Prosecutors in Manhattan are looking into whether Bankman-Fried manipulated the prices of the two interlinked cryptocurrencies “to benefit entities he controlled,” including FTX and Alameda Research, a quantitative trading firm, according to two sources close to the investigation.

TerraUSD was a so-called “algorithmic” stablecoin designed to maintain a one-to-one parity with the U.S. dollar and functioned by using its paired currency Luna to keep its value stable. Instead of traditional stablecoins, which back themselves with some sort of collateral, TerraUSD used Luna as a supply basis. The price of TerraUSD is based on the number of coins in circulation and traders can mint new Luna coins by burning TerraUSD coins, and vice versa, via a complex algorithm.
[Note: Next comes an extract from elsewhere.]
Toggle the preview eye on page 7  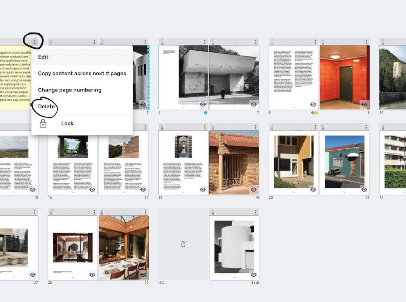[x=254, y=104]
However, in May, the Terra-Luna ecosystem “lost its peg” and suffered a catastrophic market crash after a sudden run of sell orders happened for TerraUSD, according to the report. The nature of the sell orders overwhelmed the algorithm and caused the bottom to drop out of the market.
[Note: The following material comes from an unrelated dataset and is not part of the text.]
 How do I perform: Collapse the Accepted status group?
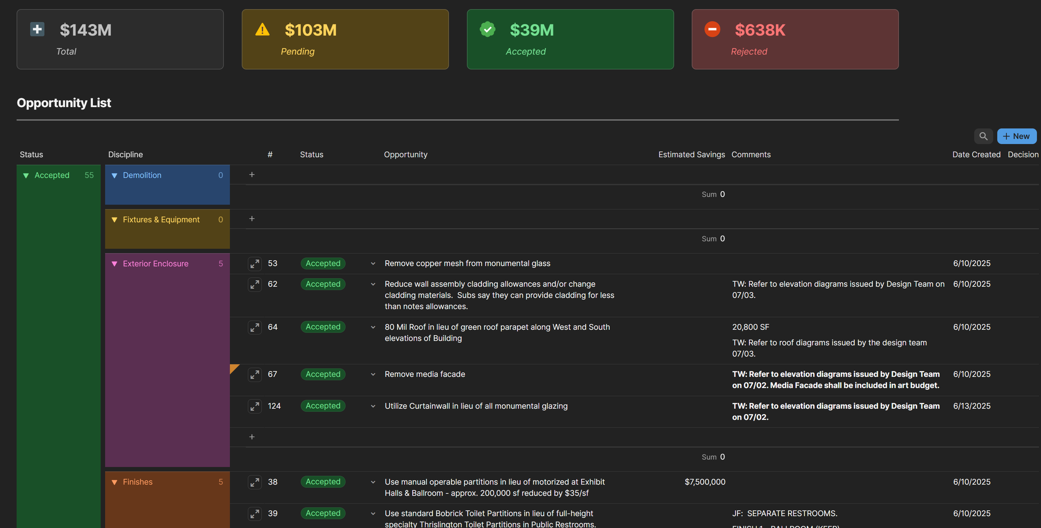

“[T]he bulk of the sell orders for TerraUSD appeared to be coming from one place: Sam Bankman-Fried’s cryptocurrency trading firm, which also placed a big bet on the price of Luna falling,” the report noted.

If the trades had gone as expected, that would have been a massive windfall for the trading firm. But instead, the ultimate collapse of the Terra-Luna ecosystem created what market analysis dubbed the “crypto crash” and a prolonged “crypto winter,” which wiped out more than $1 trillion in value from the crypto market. After the collapse of TerraUSD in May, bitcoin’s market price fell below $31,000, down 15% for the month, and down over 60% from its all-time high of more than $68,000 in November 2021.

The implosion of the TerraUSD ecosystem led to the bankruptcy of multiple large crypto industry players, including lenders Celsius Network and Hodlnaut, crypto broker Voyager Digital and crypto hedge fund Three Arrows Capital.

The investigation is part of an inquiry into the collapse and bankruptcy of Bankman-Fried’s cryptocurrency empire that was triggered by the release of leaked documents that revealed problematic bookkeeping by FTX. That led Binance Ltd., the largest crypto exchange by volume, to pull out its stake in FTX and customers to make a run on their deposits, which ultimately revealed that FTX was insolvent and led to its bankruptcy on Nov. 11.

Other allegations have included the potential misappropriation of billions of dollars of customer funds used to prop up the business, as federal prosecutors have begun to investigate if FTX transferred customer funds to Alameda.

Federal investigators are also looking into the possibility that FTX violated U.S. money laundering laws, which require registered entities to know their customers and flag potential illegal activity. That inquiry started months before the exchange’s collapse, first reported by Bloomberg.